Like Warrior, Baldridge was ready to walk away from Christianity and shake the dust from his feet until he remembered the story of the Canaanite woman. Baldridge responds to Warrior that Jesus, who exhibits nationalist exclusivism against the Canaanite woman, is set free from his restriction due to the woman’s faith (Baldridge 1996). Baldridge takes encouragement from the Canaanite woman who changed the heart of God. Because she achieved the impossible, Baldridge believes it is possible to change the heart of Christians to be more considerate of Native Americans.

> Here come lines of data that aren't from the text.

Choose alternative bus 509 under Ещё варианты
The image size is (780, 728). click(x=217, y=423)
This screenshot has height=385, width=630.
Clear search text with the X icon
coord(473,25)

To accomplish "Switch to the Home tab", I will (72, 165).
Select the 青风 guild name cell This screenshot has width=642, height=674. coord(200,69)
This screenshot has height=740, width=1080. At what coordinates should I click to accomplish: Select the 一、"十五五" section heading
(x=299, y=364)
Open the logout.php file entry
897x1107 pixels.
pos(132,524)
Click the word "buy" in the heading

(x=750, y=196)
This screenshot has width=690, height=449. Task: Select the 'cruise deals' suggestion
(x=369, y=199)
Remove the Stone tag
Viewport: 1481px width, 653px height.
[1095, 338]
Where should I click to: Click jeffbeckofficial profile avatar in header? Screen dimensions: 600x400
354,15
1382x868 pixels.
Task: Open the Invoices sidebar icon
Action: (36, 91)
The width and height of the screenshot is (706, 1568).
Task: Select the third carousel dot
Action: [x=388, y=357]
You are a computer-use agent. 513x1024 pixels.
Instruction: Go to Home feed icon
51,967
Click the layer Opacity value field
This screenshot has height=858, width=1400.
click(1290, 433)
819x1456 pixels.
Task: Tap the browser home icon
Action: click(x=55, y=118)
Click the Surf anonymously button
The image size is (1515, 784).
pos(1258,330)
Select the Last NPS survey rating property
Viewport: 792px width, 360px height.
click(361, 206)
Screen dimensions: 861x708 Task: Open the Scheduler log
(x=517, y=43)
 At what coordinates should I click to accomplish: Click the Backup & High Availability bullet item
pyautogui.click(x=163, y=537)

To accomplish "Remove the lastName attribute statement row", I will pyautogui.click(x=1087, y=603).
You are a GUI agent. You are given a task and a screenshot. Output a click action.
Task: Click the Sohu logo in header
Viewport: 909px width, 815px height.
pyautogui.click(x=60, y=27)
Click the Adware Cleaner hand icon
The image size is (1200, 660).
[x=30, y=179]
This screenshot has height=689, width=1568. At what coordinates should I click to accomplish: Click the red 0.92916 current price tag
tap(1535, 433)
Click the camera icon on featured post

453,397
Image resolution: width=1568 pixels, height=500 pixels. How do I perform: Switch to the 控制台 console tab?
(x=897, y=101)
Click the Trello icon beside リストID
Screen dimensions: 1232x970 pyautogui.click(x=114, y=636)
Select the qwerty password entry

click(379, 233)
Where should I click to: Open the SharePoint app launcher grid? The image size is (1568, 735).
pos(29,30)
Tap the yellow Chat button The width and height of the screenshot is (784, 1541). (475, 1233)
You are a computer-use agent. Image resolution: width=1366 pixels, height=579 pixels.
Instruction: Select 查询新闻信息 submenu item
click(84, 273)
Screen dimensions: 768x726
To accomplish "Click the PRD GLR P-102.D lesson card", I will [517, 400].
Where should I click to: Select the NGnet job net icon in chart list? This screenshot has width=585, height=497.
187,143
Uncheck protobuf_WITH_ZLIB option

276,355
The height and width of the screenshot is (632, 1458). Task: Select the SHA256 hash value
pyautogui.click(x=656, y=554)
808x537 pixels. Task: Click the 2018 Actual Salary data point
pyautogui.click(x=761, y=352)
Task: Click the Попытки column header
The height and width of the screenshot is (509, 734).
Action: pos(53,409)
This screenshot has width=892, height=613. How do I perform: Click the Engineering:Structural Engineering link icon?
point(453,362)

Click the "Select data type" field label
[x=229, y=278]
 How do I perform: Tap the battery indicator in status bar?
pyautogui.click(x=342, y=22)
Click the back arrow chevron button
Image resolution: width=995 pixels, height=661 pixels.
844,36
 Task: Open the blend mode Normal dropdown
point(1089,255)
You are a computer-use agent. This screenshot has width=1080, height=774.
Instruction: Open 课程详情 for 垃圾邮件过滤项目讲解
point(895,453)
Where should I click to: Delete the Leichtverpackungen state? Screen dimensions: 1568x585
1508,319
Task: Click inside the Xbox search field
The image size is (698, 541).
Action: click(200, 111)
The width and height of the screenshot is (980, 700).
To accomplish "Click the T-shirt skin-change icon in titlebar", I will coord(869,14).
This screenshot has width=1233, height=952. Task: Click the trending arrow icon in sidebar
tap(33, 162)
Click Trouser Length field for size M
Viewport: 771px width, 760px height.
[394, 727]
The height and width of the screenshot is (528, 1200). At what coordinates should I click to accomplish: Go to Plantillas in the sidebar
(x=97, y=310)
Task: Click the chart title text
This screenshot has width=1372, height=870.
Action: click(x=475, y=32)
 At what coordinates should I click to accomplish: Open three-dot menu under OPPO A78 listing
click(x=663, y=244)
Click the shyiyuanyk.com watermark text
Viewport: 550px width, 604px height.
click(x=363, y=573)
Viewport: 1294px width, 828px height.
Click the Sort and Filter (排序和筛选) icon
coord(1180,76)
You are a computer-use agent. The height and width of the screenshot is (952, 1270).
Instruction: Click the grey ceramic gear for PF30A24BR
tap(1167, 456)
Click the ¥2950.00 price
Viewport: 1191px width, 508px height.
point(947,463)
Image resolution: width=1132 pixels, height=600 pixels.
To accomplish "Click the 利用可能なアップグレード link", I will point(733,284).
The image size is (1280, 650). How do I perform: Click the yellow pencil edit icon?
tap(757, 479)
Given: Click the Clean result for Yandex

Racism remains in all its subtle forms, ranging from having the attendant ignore you and serve the two Pākehā (European New Zealander) people standing behind you in the line at the St David’s café at Otago University to the sentencing of a Māori male in the Dunedin Court to two years imprisonment for a string of minor crimes in which no person was physically injured. In comparison, the same Judge in the same courtroom on the same day suspends the drivers’ license of a Pākehā male for six months after he pleads guilty to killing a person while driving under the influence of alcohol. But the narrative of the Canaanite woman and Jesus also remains to give hope that racists can find their redemption and to show those affected by racism that powerlessness can be an effective and powerful tool in the campaign to give nothing to racism.
To be complicit in racism in the text leads to bad scholarship that defends, justifies, or normalizes the racism of Jesus and his disciples toward an unnamed Canaanite woman. Examples of such scholarship appear in the strategy of ignoring the woman and the words of Jesus that liken her to a dog. Several commentators suggest that the reference to the woman being a dog was jokingly said by Jesus with a wink in his eye just for the woman to see. 6 William Barclay could see that Jesus had ‘a smile on his face and the compassion in his eyes robbed the words of all insult and bitterness’ (Barclay 1956: 122). In calling her a dog, Jesus used a ‘soft tone of voice or looked at her in such a way to show playfulness’ (Garland 1996: 291; cf. Rhodes 1994). The worst example of bad scholarship is in the discussions about whether Jesus is comparing the woman to wild, untamed dogs or domestic house dogs, which were more acceptable. The conclusion is that Jesus was comparing the woman to a domestic dog, evidence that his remark was not harsh. 7 In trying to protect or defend Jesus, these examples instead convict Jesus and the disciples as racist and result in normalizing racism in the scholarly community.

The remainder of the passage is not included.